30 CommentsI spent all of Friday and Saturday at the conference, staying overnight on campus. Some of each day was spent in the Marketplace, where I was helping Dave Walker, the cartoonist, who has a stall there selling his products, but obviously he can’t be on the stand at the same time as he is being cartoonist in a tent elsewhere on the campus.
All of the bishops I talked to so far have been positive about the state of progress, though I did see a few eyebrows raised when I told them what Rowan Williams had said to the press on Friday about the success rate of Indaba groups (around 80% going as expected).
Jim Naughton spent some time on Saturday trying to assess where the Conference had got to so far, see Live: where things stand. As I am quoted there saying that it was late in the 1998 conference before things started to get really difficult, I thought it might be useful to link here to what I wrote on the corresponding Sunday of 1998. I titled it then “calm before the storm”.
Tom Wright wrote a letter home about the Lambeth Conference so far. Read it on Fulcrum at Mid-Lambeth Conference Letter to the Diocese of Durham. He also seems reasonably up-beat about progress to date.
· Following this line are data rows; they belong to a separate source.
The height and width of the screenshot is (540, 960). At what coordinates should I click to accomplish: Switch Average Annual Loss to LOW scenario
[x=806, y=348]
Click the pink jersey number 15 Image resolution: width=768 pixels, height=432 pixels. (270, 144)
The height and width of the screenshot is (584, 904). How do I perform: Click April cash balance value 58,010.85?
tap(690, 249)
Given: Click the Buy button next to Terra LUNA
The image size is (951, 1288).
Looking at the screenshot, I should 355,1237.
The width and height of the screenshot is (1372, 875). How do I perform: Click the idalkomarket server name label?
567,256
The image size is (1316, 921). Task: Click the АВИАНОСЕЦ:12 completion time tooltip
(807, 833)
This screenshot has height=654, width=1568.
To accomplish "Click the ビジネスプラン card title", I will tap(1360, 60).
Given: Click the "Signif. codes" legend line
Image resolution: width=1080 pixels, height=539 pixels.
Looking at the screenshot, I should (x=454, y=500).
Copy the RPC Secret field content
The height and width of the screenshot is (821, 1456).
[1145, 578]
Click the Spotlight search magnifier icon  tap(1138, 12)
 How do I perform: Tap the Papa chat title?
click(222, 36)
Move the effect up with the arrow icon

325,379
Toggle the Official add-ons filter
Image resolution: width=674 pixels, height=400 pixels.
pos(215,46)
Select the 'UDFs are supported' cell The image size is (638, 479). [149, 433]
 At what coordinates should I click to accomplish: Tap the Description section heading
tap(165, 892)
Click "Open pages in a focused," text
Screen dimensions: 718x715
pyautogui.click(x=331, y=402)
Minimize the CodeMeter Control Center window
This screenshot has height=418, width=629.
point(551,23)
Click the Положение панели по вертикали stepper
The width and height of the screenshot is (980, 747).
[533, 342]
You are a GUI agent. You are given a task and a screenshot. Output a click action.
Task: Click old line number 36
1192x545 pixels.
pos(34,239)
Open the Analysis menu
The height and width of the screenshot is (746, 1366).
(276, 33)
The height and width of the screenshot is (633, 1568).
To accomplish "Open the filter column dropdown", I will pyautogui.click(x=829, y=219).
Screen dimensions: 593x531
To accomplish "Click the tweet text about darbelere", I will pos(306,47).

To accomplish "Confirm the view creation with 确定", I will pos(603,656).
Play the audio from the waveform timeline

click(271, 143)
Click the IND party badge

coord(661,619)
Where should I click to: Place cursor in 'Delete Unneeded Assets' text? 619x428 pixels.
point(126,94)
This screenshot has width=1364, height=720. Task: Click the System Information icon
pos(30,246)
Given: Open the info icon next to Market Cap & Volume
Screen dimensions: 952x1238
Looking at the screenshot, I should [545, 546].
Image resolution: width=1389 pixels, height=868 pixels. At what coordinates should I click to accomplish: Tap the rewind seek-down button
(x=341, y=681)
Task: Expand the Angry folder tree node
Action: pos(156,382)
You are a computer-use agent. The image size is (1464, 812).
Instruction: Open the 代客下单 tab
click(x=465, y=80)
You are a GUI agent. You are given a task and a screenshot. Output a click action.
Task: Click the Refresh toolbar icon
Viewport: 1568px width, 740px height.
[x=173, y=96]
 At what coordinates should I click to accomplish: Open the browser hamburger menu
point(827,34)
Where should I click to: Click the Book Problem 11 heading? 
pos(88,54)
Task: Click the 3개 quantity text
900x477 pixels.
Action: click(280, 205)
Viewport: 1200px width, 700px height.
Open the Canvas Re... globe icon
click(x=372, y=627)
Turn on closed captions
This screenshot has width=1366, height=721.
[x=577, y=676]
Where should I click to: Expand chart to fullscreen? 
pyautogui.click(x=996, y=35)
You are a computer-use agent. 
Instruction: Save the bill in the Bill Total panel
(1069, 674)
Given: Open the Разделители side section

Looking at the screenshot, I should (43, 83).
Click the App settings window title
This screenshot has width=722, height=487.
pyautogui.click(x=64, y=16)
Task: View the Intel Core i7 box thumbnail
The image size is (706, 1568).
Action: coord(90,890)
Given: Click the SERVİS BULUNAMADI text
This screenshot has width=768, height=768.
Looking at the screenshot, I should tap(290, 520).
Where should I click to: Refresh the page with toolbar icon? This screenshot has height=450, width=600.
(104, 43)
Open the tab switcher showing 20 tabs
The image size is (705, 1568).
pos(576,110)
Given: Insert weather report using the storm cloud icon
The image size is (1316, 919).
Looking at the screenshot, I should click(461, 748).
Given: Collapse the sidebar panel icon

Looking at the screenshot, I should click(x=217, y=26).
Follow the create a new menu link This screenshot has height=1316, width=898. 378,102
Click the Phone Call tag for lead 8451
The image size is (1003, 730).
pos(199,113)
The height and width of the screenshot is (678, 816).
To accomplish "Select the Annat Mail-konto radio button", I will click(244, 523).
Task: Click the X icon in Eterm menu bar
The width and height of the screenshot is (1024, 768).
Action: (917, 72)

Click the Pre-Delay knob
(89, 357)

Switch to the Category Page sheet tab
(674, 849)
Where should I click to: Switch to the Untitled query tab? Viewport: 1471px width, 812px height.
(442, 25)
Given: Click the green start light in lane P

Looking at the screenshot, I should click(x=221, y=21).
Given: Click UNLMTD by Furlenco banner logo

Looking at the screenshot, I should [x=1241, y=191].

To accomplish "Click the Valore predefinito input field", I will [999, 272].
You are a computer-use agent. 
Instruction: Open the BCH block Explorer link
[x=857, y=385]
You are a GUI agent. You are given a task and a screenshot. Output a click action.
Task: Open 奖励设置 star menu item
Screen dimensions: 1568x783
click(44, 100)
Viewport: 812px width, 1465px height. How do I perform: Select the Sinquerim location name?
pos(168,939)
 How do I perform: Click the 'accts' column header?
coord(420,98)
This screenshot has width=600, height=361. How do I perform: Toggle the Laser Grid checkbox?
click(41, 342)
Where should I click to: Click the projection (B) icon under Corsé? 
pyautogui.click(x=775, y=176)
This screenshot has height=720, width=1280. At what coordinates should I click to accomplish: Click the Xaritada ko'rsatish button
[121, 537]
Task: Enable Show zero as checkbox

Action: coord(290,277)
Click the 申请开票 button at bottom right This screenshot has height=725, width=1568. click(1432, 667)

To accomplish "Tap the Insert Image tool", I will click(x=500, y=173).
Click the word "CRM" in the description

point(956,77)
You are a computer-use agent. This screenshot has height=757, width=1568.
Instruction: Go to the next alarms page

I must admit I thought one of the most interesting tidbits of information was:
this is the first time for nearly a year that I have had more than seven consecutive nights in the same bed
which seems quite remarkable given that the Diocese of Durham covers only 987 square miles according to the CofE Year Book, and thus on the small side by global communion standards.
However, it does put into context the problem he had last Saturday when, while he was giving all those interviews to newspaper reporters, he was at the same time trying desperately to find his missing robes to wear for the opening service. In the event, he had to go without, as they had not been posted to him from Bishop Auckland, as planned. (The parcel which at one time was thought to contain the Bishop of Durham’s convocation robes turned out in the end to contain the shoes of the Bishop of Chile.)
I talked to Archbishop Phillip Aspinall fairly late on Saturday afternoon, and was rather surprised to discover that he had no idea at all of that morning’s (rather sensational) UK national newspaper headlines about the conference. This would not be surprising for your average jobbing bishop attending the conference, but he is after all the frontman for the official daily press conferences and I would expect someone or other to have made sure he was properly briefed before that started (at 1.30 pm).
More generally, and more worryingly, the bishops did not seem to be aware of the documents being issued by official bodies like the Windsor Continuation Group to the conference and also to the press. I am left wondering how such information is being disseminated INSIDE the conference itself.